Bring Me A Frozen Envelope!

It’s somewhat eerie, but the Knicks are back where they were in the spring of 1985. The 1984-85 Knicks had a dynamic scorer who went down to surgery in season and not much else to root for. Those Knicks had a bunch of role players forced into starting roles. But two things are different.

1- The 84-85 Knicks won 24 games, seven more than these Knicks did.

2- The 1985 NBA Draft had one big prize and a big drop off. This draft has at least two prizes and maybe three.

And that’s the key thing for the Knicks and their fans to remember tonight. The Knicks want to win the lottery obviously, but they will be absolutely fine picking second. Personally, I would rather have Towns than Okafor, but Okafor would be a heck of a consolation prize. Even if they picked third, Russell looks like he will be a very, very good NBA guard. The Knicks could live with him.
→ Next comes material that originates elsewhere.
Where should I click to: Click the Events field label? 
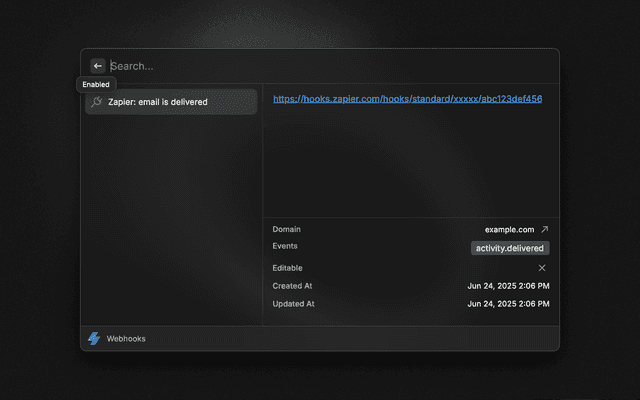(285, 246)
The problem is, the Knicks have about a 55% chance of picking in the top-3 and that means they have a 45% chance of picking 4th or 5th. (They can’t pick lower than 5th) That’s where what looks like a sure-thing pick turns into more of a guess. That’s where fans will be right to worry about who they pick.

So let’s hope the fix is on tonight like it obviously was thirty years ago.

Wow

A 4-1 lead with under 15 in the third period turned into an absolute nail-biter. I’m still not sure how the Rangers pulled that off, but they did and now they have reached Game 7, which is in their home building. Momentum should be on their side, but considering how thoroughly dominated they were in the final 12 minutes of tonight’s game, I would argue it isn’t.

Game 7’s are incredible, but after 13-straight (13-STRAIGHT) Rangers playoff games decided by one goal, my nerves may not be up to it. Luckily, I have until Wednesday to get my heart rate down again.

We’ve Been Here Before

I take a bit of solace in the fact that the Rangers appeared dead after going down 3-1 against Pittsburgh last year. They overcame that deficit with only one home game. They certainly appear dead again, but this time they have two home games to get to the next round. That should be an advantage.

But, they are simply not playing well. Rick Nash has disappeared, though to be fair most of his teammates have as well. The defense is making too many dumb plays and the offense isn’t doing enough to overcome them.

Yet tonight is Game 5 and I still like their chances. I think they come out and take control of the game. They probably have to hold on tightly in the later stages, but I think they get back to Washington.

That’s when the real challenge will happen.

Four Down Twelve To Go

Let’s take a minute and appreciate what the Rangers did last night. The Rangers have made the conference finals two times in the last three years, but it took them seven games in the first round both times. In fact, it took them seven games in the second round too. That won’t be the case if they advance this year to the conference finals as they have dispatched the Penguins in five.

That could be huge as they will get a chance to rest a bit now. Depending on what happens tonight in Washington, the Rangers may be off until Wednesday. That’s valuable time as it will allow Kevin Klein more time to heal and Matt Zuccarello more time as well. The NHL playoffs are a grind and rest is always a good thing.

And while we wait, I am going to root for the Islanders to beat Washington tonight and Monday. I know it may be sacrilege for a Rangers’ fan to root for the Islanders, but I want to see them face each other in the playoffs again. It happened eight times from 1975 to 1994, but hasn’t happened since then. It’s time to see it again.